## Problem details
Which lines run from the line with "气动执行器 (220, 2403)" through the line with "MD (26, 1942)" in the entries below? Print them exactly, both ends included, and nothing more.

[Dataset entries]
════

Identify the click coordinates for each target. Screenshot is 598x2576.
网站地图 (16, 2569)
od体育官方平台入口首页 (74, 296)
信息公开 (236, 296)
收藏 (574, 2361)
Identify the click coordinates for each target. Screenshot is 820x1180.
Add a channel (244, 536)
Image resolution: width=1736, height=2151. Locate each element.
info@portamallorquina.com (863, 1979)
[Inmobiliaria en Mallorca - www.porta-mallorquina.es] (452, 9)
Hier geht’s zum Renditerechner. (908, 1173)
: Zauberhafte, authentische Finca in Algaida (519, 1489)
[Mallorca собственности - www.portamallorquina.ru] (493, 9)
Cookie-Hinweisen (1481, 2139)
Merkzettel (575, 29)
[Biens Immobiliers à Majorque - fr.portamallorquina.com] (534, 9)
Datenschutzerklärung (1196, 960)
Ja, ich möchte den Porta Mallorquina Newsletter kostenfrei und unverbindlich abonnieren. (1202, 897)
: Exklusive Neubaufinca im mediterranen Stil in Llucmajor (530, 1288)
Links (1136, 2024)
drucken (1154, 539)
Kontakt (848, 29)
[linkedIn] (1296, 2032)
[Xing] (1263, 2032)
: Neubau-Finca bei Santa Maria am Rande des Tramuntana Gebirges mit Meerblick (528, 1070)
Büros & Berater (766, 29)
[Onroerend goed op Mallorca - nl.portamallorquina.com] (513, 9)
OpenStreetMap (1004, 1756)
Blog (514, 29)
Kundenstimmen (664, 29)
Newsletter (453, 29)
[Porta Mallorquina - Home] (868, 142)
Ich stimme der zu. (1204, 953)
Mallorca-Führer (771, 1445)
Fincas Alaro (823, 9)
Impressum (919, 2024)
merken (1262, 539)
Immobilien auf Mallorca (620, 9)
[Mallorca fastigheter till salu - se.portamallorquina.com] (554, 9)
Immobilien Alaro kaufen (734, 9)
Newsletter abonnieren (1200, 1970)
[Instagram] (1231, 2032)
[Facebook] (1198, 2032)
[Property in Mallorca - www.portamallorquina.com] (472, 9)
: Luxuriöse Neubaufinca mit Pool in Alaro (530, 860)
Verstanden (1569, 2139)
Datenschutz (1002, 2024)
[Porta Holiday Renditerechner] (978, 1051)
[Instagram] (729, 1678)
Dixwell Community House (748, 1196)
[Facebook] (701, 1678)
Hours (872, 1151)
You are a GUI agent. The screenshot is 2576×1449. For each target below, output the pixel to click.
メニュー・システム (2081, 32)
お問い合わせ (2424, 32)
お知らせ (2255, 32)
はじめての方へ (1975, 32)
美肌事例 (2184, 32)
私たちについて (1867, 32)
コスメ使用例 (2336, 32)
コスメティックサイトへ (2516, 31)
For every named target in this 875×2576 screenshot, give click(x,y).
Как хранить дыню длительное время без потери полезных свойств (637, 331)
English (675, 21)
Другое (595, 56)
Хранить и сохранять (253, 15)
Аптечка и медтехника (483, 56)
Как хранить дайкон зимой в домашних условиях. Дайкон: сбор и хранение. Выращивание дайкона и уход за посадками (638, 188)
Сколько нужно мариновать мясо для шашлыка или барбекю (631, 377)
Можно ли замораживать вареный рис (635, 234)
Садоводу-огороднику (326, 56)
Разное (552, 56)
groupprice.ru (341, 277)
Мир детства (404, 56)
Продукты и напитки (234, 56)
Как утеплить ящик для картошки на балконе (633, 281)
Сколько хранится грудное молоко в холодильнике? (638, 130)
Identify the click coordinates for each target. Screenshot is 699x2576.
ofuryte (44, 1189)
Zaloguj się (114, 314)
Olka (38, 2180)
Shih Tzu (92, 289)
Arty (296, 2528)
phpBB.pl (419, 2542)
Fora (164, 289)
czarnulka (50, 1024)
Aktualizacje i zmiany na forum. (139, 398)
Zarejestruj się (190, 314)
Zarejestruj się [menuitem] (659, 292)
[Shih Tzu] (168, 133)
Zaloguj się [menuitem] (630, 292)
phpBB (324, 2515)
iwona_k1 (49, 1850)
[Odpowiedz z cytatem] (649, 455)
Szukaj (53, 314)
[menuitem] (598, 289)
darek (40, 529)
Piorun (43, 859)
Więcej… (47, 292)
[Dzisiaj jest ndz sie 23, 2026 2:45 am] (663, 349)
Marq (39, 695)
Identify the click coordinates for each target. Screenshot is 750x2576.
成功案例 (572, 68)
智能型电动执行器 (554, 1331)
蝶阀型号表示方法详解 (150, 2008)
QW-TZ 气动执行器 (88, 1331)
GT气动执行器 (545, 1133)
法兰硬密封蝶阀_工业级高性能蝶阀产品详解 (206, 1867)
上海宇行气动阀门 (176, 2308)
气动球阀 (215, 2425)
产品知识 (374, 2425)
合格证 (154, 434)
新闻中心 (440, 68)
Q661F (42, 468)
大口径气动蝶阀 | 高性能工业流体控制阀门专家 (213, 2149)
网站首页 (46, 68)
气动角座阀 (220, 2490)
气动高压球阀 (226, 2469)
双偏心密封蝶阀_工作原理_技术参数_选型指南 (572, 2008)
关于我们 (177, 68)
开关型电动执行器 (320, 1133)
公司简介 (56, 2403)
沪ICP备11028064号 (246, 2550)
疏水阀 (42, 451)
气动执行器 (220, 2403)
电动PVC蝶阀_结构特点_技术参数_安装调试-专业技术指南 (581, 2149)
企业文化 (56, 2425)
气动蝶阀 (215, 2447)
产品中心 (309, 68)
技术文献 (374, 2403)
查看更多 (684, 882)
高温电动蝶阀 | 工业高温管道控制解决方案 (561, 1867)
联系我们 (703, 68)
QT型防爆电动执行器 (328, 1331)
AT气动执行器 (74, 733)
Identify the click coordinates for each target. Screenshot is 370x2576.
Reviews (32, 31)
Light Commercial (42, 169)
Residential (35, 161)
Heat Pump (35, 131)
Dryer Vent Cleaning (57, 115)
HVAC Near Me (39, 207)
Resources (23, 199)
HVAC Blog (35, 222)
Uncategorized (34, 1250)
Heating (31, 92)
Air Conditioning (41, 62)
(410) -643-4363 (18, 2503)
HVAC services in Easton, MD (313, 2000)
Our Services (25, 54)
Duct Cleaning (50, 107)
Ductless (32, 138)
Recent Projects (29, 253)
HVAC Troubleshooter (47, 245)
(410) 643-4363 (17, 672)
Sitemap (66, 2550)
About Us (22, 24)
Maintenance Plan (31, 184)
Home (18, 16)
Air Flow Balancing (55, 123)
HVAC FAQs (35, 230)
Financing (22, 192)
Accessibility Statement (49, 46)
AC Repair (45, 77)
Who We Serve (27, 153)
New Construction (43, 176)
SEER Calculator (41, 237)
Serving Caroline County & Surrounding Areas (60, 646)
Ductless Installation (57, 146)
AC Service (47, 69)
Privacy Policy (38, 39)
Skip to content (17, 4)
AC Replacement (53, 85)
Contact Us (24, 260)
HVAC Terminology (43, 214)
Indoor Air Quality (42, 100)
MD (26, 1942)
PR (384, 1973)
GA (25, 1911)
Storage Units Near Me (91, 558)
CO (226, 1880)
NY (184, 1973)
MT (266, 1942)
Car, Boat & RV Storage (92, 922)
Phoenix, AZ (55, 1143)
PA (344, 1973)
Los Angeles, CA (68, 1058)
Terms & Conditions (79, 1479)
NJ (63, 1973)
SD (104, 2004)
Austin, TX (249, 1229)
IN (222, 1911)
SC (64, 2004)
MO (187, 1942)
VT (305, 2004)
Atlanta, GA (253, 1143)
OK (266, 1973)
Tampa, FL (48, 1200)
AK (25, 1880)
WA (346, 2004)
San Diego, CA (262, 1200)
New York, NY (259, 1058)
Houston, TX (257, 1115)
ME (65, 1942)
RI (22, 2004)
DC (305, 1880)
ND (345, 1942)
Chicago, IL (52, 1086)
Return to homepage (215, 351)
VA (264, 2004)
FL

════

## Output for this task
气动执行器 (220, 2403)
电动PVC蝶阀_结构特点_技术参数_安装调试-专业技术指南 (581, 2149)
企业文化 (56, 2425)
气动蝶阀 (215, 2447)
产品中心 (309, 68)
技术文献 (374, 2403)
查看更多 (684, 882)
高温电动蝶阀 | 工业高温管道控制解决方案 (561, 1867)
联系我们 (703, 68)
QT型防爆电动执行器 (328, 1331)
AT气动执行器 (74, 733)
Identify the click coordinates for each target. Screenshot is 370x2576.
Reviews (32, 31)
Light Commercial (42, 169)
Residential (35, 161)
Heat Pump (35, 131)
Dryer Vent Cleaning (57, 115)
HVAC Near Me (39, 207)
Resources (23, 199)
HVAC Blog (35, 222)
Uncategorized (34, 1250)
Heating (31, 92)
Air Conditioning (41, 62)
(410) -643-4363 (18, 2503)
HVAC services in Easton, MD (313, 2000)
Our Services (25, 54)
Duct Cleaning (50, 107)
Ductless (32, 138)
Recent Projects (29, 253)
HVAC Troubleshooter (47, 245)
(410) 643-4363 (17, 672)
Sitemap (66, 2550)
About Us (22, 24)
Maintenance Plan (31, 184)
Home (18, 16)
Air Flow Balancing (55, 123)
HVAC FAQs (35, 230)
Financing (22, 192)
Accessibility Statement (49, 46)
AC Repair (45, 77)
Who We Serve (27, 153)
New Construction (43, 176)
SEER Calculator (41, 237)
Serving Caroline County & Surrounding Areas (60, 646)
Ductless Installation (57, 146)
AC Service (47, 69)
Privacy Policy (38, 39)
Skip to content (17, 4)
AC Replacement (53, 85)
Contact Us (24, 260)
HVAC Terminology (43, 214)
Indoor Air Quality (42, 100)
MD (26, 1942)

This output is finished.